Rick walked to the window and stood there, shirtless, in the rising beam of light, letting it warm him. Jeans were all he’d bothered with this morning. There wasn’t a woman around to complain about his bare chest—or appreciate it, for that matter. Hadn’t been for quite a while. His last long-term relationship, and only marriage, ended ten years ago, for the same reason most law enforcement marriages ended. Criminal neglect. It wasn’t that he didn’t love her. He just didn’t have the time or energy to love her the way she needed it. Couldn’t blame her for that. He shouldn’t have married in the first place, but he’d been young—and probably just selfish enough to want someone around on those interminable nights of soul-searching, someone to ease the loneliness.
The slam of a neighboring door brought his attention back to the view. His cubby was a converted storage room, and its only window looked out on the alley behind his house, exposing the back sides of a half block of badly weathered beach houses. The alley had little to recommend it, except bower after bower of glorious red and orange bougainvillea. Rick loved the stuff. It festooned the courtyard out front, too, and as far as he was concerned, it made his beach cottage look like a small palazzo.
Lane Chandler. God, he didn’t want to go back there. It wasn’t going to help anyone to dredge up that muck, least of all Ned. And there were so many other reasons not to pursue this investigation. A case like this could take months, years, even for a seasoned homicide detective, which Rick wasn’t. You needed the right resources, computer databases, labs and technicians to investigate a murder. He had access to none of that, and he was running out of time. Everything pointed to murder-suicide. The police had already written it off.
But foremost among the reasons to let this investigation go was her, Lucy Cox, all grown up and running her own concierge service. Why didn’t that surprise him?
He walked back to his desk, swept up her card, crushed it in his fist and dropped it in the trash. And then he left the room.
He got as far as the living room, as far as the doors to his beloved courtyard, before a realization stopped him. Like a bomb it hit him. What were the odds of so many seemingly disparate things converging on that one night at Ned’s place? Rick had found Ned and his girlfriend dead, the package missing and Lane Chandler’s card stuck to Ned’s desk, all within the same time frame. Or what appeared to be the same time frame. The package could have been missing awhile, but Rick didn’t think so.
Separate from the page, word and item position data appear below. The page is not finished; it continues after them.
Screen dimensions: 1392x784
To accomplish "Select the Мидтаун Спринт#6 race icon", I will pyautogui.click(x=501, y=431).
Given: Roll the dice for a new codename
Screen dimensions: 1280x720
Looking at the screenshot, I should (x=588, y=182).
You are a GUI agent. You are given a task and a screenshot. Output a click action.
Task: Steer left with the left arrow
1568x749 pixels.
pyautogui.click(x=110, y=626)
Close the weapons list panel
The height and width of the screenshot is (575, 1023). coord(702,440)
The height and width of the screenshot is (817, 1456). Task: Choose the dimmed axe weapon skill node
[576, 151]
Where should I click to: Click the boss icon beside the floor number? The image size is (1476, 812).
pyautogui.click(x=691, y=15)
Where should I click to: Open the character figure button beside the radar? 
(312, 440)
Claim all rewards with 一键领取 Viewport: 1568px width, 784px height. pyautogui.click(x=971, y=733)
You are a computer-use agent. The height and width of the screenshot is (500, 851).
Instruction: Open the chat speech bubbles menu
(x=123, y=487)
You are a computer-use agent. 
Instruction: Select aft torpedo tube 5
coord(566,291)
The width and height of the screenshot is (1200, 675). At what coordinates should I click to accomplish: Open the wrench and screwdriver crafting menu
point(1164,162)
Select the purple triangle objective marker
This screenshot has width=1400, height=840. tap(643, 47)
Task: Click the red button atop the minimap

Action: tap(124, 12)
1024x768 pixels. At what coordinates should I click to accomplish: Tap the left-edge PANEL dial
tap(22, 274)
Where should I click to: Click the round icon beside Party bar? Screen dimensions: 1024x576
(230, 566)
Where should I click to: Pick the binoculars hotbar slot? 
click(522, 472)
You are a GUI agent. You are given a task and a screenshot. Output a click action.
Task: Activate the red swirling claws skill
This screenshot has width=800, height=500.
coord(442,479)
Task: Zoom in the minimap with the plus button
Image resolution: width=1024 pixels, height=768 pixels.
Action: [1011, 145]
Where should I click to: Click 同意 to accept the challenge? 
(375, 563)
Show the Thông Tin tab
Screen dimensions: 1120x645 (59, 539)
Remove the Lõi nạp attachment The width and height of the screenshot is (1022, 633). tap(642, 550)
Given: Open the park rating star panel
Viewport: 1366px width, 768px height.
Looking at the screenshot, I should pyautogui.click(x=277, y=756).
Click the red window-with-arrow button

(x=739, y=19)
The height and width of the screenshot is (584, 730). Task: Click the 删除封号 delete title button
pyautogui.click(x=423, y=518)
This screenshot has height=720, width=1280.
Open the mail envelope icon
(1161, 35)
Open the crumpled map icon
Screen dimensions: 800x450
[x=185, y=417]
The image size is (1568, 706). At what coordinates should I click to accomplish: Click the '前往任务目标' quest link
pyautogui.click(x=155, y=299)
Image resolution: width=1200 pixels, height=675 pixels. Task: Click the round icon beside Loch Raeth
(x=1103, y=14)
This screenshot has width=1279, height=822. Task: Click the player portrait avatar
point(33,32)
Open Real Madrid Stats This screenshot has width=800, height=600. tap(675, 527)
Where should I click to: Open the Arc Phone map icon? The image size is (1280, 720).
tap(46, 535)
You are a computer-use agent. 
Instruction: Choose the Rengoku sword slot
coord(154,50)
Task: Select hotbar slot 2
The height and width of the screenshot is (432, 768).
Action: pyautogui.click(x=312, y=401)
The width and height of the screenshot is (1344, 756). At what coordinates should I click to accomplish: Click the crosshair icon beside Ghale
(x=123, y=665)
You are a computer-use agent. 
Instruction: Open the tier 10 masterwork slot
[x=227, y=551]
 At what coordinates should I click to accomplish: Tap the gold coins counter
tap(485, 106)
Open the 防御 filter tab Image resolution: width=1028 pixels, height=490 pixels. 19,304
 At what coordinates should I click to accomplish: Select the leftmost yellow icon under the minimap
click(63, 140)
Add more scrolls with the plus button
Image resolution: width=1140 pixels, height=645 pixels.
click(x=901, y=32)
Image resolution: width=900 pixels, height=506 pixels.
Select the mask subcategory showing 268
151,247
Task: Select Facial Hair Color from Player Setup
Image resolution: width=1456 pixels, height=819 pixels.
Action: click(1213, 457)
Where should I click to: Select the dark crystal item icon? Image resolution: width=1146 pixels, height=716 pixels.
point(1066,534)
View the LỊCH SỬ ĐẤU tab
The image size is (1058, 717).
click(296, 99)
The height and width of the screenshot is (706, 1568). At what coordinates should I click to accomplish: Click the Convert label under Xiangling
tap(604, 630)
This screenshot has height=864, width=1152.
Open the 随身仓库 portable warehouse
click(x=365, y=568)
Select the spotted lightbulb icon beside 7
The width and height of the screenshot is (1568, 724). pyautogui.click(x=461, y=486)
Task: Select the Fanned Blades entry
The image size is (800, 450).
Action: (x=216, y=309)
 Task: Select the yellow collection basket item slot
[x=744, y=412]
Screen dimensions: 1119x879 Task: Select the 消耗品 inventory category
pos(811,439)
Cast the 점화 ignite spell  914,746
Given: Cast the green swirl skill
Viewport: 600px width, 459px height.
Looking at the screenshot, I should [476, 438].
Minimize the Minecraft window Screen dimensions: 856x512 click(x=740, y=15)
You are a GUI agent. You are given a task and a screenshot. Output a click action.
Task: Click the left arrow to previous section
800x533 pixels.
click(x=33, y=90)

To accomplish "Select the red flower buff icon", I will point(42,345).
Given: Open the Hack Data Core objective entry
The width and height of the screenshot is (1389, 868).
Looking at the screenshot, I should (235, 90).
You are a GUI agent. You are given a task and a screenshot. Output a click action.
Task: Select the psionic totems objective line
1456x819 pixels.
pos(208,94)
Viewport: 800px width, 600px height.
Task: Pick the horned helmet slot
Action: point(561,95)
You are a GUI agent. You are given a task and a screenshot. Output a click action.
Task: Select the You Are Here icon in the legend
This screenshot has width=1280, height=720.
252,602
Ned would have mentioned it. And Rick suspected the card was recent, too. Ned wouldn’t have let that slip, either. But maybe that was what Ned had been trying to say the night he showed up at the cabin.
What Ned didn’t know, what no one knew except Rick, was that Lucy Cox was connected to that missing package. She was the catalyst for what had happened fifteen years ago—and the reason Rick had left the force.
If she really was Lane Chandler now, Rick questioned whether it was a coincidence that Ned had come across her somewhere. Had she approached him because she wanted the package herself? Why? He could think of people who might want to get their hands on it, but why her? Blackmail, most likely. And how did she know that Ned had it?
He turned and slammed back through the house, swearing to himself. He nearly took the door off the hinges as he entered his office, and the first thing he did was pick up the trash can. Now, where the hell was that card?